◆ Document excerpt
>>>>>

Finally, the CBO August baseline assumes that $1.2 trillion in savings, including interest, will come from the Joint Select Committee process, but does not guess at the division of those savings among programs or between program cuts and revenue increases.  Since we need a programmatic starting point in order to make our calculations, we assume the required savings will come entirely from the sequestration specified under the BCA and use CBO's estimates of that sequestration — its dollar division of the savings among defense, non-defense discretionary, Medicare, and other non-exempt entitlements — laid out in its September 12, 2011, analysis of the budgetary effects of sequestration.  ( http://www.cbo.gov/ftpdocs/124xx/doc12414/09-12-BudgetControlAct.pdf ).  Therefore, our starting deficits reflect those sequestrations in total and within the starting program levels for Medicare, defense, and non-defense discretionary funding.  (The other programs shown in our calculations are exempt from sequestration, so their program levels equal the levels in CBO's August baseline.)  Under these current policy assumptions, the deficit would be $752 billion or 3.6 percent of GDP in 2018.

Calculations of cuts.   In calculating the spending cuts need to balance the budget, we assume they start in 2014 and grow with the economy each subsequent year.  In addition to that growth in the size of the 2014 cuts, we "stair-step" them upwards until 2018, so that the cuts in 2015 are twice the size of the 2014 cuts (plus an increment for the growth of GDP); the cuts in 2016 are three times the cuts in 2014 (plus an increment for GDP growth), and so on through 2018.  We fix the nominal value of the starting program cuts in 2014 at the level that, with interest savings also accounted for, produces a balanced budget in 2018.

<<<<<

◆ Task brief
Copy out the passage on the CBO baseline and the spending-cut calculations word for word.

◆ Dataset records
>>>>>

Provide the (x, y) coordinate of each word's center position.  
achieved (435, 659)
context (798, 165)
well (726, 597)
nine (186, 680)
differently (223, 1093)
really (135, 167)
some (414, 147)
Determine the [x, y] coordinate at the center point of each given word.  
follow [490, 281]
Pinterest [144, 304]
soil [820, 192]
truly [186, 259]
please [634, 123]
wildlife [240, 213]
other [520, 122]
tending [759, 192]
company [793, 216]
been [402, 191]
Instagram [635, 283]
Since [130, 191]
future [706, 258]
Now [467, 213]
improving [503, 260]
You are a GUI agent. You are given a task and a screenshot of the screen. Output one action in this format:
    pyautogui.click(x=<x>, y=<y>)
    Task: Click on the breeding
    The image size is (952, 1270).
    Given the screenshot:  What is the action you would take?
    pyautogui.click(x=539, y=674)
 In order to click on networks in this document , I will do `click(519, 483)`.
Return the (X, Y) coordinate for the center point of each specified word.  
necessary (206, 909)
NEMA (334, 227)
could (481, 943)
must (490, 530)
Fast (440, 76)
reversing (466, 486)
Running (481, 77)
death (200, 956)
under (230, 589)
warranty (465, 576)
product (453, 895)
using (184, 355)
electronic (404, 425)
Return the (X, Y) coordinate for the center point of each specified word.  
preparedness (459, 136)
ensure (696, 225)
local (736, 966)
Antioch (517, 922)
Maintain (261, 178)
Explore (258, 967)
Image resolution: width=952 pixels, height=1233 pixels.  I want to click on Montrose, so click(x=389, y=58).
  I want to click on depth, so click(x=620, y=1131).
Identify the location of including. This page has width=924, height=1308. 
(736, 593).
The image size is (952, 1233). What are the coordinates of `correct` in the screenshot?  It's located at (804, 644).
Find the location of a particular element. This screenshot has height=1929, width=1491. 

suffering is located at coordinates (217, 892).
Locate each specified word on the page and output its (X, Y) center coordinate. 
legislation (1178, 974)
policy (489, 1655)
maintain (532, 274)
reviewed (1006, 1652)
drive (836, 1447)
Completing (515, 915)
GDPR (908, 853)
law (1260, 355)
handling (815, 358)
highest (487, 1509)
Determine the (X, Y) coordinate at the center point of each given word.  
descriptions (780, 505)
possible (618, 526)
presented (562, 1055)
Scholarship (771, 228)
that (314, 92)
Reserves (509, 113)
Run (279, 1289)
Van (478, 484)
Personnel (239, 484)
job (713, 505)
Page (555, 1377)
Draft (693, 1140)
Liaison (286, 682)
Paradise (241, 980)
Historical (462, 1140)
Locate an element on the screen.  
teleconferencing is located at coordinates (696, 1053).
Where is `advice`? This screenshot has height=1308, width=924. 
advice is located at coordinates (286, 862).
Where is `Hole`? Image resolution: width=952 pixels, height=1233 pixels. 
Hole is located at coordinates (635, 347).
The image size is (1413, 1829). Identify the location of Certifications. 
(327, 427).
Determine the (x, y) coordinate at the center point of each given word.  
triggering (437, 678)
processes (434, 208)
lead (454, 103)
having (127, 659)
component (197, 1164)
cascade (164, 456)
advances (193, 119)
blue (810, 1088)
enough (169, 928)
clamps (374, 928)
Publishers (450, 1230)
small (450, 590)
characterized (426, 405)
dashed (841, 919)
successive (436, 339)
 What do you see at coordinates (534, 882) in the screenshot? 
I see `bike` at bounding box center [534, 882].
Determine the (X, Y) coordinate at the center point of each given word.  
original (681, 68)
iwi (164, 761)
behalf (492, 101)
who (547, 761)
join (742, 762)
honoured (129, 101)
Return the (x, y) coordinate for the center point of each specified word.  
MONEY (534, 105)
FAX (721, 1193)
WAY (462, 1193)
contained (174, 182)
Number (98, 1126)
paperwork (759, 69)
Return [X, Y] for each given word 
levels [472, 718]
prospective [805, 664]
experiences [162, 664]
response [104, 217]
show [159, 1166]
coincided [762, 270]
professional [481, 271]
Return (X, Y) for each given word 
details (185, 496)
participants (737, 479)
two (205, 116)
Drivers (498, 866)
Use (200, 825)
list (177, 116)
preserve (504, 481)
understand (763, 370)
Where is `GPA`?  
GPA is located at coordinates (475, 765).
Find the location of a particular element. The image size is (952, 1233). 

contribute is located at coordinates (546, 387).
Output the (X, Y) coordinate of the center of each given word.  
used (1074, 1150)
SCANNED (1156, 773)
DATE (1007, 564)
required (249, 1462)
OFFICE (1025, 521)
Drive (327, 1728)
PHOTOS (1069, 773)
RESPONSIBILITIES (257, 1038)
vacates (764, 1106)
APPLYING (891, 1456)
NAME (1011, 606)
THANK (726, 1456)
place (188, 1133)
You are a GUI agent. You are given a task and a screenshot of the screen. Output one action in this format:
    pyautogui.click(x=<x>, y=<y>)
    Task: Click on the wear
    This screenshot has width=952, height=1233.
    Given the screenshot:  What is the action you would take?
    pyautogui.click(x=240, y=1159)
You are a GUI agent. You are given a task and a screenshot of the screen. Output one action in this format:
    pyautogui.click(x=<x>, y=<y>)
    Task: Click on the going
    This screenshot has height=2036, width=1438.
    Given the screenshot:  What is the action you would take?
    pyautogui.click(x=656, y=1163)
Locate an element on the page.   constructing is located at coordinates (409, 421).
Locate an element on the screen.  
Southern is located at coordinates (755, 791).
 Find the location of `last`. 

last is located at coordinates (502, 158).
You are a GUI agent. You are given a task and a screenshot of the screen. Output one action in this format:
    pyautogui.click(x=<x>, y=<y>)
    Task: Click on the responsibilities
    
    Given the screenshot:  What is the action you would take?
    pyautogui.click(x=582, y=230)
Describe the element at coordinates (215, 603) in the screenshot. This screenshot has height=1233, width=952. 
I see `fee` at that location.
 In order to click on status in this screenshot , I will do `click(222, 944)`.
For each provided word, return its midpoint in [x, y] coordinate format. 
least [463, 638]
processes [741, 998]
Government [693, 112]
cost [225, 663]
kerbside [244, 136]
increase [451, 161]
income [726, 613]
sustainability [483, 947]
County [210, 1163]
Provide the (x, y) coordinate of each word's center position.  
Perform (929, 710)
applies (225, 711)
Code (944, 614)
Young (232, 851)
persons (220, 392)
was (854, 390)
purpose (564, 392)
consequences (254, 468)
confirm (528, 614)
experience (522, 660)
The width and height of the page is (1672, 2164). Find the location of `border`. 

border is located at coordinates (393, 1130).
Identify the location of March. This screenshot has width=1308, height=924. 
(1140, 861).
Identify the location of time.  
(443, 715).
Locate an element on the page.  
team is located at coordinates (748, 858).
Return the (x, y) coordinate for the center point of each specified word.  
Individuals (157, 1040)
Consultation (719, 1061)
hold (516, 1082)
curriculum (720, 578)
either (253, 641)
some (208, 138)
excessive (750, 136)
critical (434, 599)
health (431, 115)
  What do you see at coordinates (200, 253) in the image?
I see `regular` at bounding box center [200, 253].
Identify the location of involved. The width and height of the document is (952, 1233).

<<<<<

◆ Expected answer
Finally, the CBO August baseline assumes that $1.2 trillion in savings, including interest, will come from the Joint Select Committee process, but does not guess at the division of those savings among programs or between program cuts and revenue increases.  Since we need a programmatic starting point in order to make our calculations, we assume the required savings will come entirely from the sequestration specified under the BCA and use CBO's estimates of that sequestration — its dollar division of the savings among defense, non-defense discretionary, Medicare, and other non-exempt entitlements — laid out in its September 12, 2011, analysis of the budgetary effects of sequestration.  ( http://www.cbo.gov/ftpdocs/124xx/doc12414/09-12-BudgetControlAct.pdf ).  Therefore, our starting deficits reflect those sequestrations in total and within the starting program levels for Medicare, defense, and non-defense discretionary funding.  (The other programs shown in our calculations are exempt from sequestration, so their program levels equal the levels in CBO's August baseline.)  Under these current policy assumptions, the deficit would be $752 billion or 3.6 percent of GDP in 2018.

Calculations of cuts.   In calculating the spending cuts need to balance the budget, we assume they start in 2014 and grow with the economy each subsequent year.  In addition to that growth in the size of the 2014 cuts, we "stair-step" them upwards until 2018, so that the cuts in 2015 are twice the size of the 2014 cuts (plus an increment for the growth of GDP); the cuts in 2016 are three times the cuts in 2014 (plus an increment for GDP growth), and so on through 2018.  We fix the nominal value of the starting program cuts in 2014 at the level that, with interest savings also accounted for, produces a balanced budget in 2018.